### [ACTION ITEM]
Take the entries below and print, exactly, the stretch from the line containing "Click the Sign" through the line containing "has width=750, height=397.", both included.

ENTRIES SHOWN section start

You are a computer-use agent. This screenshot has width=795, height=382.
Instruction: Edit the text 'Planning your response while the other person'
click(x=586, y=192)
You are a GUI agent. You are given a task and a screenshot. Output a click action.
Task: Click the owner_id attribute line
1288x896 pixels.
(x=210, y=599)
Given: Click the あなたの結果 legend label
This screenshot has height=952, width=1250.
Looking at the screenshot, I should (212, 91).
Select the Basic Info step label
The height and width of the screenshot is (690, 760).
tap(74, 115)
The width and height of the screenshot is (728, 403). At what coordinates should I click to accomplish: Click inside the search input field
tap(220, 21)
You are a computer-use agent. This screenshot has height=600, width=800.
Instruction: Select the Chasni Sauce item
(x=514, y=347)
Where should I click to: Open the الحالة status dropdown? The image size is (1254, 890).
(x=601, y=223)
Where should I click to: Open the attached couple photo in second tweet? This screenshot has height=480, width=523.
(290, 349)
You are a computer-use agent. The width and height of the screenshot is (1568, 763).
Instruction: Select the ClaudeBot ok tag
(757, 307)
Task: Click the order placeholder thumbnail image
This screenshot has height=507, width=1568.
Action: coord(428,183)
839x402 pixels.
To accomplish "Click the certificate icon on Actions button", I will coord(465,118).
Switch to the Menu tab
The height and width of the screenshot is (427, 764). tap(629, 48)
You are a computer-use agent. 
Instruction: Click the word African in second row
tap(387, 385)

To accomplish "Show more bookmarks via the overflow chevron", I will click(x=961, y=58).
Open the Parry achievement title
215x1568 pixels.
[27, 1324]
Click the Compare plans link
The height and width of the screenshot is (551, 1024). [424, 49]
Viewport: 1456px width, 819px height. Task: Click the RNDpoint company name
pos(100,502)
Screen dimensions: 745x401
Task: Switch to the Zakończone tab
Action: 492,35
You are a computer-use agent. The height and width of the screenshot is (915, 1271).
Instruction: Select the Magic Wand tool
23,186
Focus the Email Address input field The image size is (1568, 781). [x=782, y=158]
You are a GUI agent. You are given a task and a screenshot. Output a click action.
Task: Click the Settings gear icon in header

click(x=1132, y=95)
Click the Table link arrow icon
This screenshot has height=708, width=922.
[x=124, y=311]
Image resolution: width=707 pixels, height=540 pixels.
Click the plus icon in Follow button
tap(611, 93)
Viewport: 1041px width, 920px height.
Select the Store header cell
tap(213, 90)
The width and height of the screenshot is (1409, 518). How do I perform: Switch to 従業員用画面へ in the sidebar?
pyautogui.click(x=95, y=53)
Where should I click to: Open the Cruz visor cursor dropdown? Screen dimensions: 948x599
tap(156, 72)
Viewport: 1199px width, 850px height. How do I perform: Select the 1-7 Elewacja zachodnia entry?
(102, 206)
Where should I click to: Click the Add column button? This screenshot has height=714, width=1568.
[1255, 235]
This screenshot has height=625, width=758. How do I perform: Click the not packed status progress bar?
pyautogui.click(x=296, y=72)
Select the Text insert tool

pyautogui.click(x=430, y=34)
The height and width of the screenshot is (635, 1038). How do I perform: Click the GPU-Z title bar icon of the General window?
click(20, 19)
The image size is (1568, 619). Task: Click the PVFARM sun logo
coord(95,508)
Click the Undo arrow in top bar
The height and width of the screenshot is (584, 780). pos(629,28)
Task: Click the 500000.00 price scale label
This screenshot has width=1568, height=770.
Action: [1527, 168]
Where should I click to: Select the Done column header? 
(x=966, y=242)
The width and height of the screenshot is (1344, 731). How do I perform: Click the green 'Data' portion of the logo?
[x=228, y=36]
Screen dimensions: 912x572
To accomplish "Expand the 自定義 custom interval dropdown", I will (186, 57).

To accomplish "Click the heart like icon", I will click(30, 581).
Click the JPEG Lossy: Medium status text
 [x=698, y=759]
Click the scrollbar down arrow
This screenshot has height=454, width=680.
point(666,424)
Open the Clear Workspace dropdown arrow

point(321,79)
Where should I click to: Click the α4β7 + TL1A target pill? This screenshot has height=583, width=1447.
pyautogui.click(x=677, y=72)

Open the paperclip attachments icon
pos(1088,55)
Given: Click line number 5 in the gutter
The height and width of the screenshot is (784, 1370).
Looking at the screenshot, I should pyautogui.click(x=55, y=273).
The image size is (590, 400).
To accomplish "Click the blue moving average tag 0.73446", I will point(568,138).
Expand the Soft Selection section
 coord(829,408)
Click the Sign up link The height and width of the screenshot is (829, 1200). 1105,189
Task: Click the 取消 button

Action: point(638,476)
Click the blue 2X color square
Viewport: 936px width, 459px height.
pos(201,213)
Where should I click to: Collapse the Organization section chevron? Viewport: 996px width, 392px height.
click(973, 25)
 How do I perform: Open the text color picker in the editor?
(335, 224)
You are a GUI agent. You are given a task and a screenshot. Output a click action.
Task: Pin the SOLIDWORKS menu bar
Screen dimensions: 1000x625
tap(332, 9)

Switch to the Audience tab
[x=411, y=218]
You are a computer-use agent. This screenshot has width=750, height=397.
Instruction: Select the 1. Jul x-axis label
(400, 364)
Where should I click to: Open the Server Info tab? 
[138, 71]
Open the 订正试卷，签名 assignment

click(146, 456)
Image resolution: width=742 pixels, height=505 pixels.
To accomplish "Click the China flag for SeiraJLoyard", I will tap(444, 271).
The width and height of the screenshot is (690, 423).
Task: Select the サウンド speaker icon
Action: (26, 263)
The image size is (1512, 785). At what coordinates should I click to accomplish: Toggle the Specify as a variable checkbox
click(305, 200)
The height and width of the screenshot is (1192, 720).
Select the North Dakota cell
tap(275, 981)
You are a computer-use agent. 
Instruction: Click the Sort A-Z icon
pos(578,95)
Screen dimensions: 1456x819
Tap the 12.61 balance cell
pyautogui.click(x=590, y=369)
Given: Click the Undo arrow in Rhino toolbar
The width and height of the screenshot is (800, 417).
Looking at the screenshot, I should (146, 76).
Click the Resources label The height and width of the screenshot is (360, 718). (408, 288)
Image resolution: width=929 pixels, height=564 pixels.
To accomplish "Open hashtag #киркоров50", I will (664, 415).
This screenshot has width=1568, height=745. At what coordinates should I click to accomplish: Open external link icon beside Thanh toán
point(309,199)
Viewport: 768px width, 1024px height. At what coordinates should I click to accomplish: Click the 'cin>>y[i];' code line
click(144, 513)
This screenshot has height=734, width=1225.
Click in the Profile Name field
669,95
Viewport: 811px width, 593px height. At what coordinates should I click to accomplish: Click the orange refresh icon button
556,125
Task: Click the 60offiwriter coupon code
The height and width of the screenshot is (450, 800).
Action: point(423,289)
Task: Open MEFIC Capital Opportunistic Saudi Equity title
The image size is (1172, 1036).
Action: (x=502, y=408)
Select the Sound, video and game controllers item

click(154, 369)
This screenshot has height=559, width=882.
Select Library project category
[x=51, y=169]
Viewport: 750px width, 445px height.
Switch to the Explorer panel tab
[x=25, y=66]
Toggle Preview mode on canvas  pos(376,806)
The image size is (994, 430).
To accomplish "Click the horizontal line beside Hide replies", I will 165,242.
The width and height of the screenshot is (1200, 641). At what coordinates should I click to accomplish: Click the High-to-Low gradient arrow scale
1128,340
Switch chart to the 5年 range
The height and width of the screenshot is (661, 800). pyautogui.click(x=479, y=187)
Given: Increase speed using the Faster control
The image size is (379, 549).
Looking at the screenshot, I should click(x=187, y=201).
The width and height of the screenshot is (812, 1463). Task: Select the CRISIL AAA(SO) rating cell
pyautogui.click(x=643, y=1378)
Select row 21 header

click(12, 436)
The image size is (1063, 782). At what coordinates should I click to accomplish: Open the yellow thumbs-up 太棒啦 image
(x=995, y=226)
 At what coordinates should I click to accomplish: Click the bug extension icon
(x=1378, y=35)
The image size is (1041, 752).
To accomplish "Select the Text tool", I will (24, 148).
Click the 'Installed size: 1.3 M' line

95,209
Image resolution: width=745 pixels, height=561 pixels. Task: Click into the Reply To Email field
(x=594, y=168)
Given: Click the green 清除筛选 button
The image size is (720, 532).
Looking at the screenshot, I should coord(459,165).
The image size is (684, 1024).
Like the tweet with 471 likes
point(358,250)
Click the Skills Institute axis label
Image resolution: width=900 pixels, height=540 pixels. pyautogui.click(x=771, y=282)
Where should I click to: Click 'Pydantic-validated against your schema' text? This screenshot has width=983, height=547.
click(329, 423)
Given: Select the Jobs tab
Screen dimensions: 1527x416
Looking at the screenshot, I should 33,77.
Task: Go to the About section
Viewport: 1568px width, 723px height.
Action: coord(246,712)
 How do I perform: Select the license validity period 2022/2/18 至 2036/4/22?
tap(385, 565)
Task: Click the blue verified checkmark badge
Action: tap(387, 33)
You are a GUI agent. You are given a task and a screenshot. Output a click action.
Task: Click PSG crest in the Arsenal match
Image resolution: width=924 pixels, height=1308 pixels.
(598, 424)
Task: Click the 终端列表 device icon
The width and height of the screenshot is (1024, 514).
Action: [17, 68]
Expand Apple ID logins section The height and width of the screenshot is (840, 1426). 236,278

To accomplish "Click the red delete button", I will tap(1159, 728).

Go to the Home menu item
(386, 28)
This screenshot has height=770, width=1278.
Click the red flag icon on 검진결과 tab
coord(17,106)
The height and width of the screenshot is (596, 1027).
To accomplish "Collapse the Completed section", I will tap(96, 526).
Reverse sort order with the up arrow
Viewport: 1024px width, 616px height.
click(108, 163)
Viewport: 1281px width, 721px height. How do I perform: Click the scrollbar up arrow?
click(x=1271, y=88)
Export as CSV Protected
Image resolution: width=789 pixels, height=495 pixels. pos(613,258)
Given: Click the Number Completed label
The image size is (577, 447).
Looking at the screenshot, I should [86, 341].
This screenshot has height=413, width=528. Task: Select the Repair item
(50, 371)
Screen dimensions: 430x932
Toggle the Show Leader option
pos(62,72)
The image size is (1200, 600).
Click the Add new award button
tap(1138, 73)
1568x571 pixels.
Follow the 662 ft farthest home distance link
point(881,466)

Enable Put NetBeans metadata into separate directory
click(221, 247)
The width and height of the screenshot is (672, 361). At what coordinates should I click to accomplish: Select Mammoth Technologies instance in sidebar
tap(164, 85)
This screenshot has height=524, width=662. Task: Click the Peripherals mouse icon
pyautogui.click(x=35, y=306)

ENTRIES SHOWN section end

### [WORKED SOLUTION]
Click the Sign up link The height and width of the screenshot is (829, 1200). 1105,189
Task: Click the 取消 button

Action: point(638,476)
Click the blue 2X color square
Viewport: 936px width, 459px height.
pos(201,213)
Where should I click to: Collapse the Organization section chevron? Viewport: 996px width, 392px height.
click(973, 25)
 How do I perform: Open the text color picker in the editor?
(335, 224)
You are a GUI agent. You are given a task and a screenshot. Output a click action.
Task: Pin the SOLIDWORKS menu bar
Screen dimensions: 1000x625
tap(332, 9)

Switch to the Audience tab
[x=411, y=218]
You are a computer-use agent. This screenshot has width=750, height=397.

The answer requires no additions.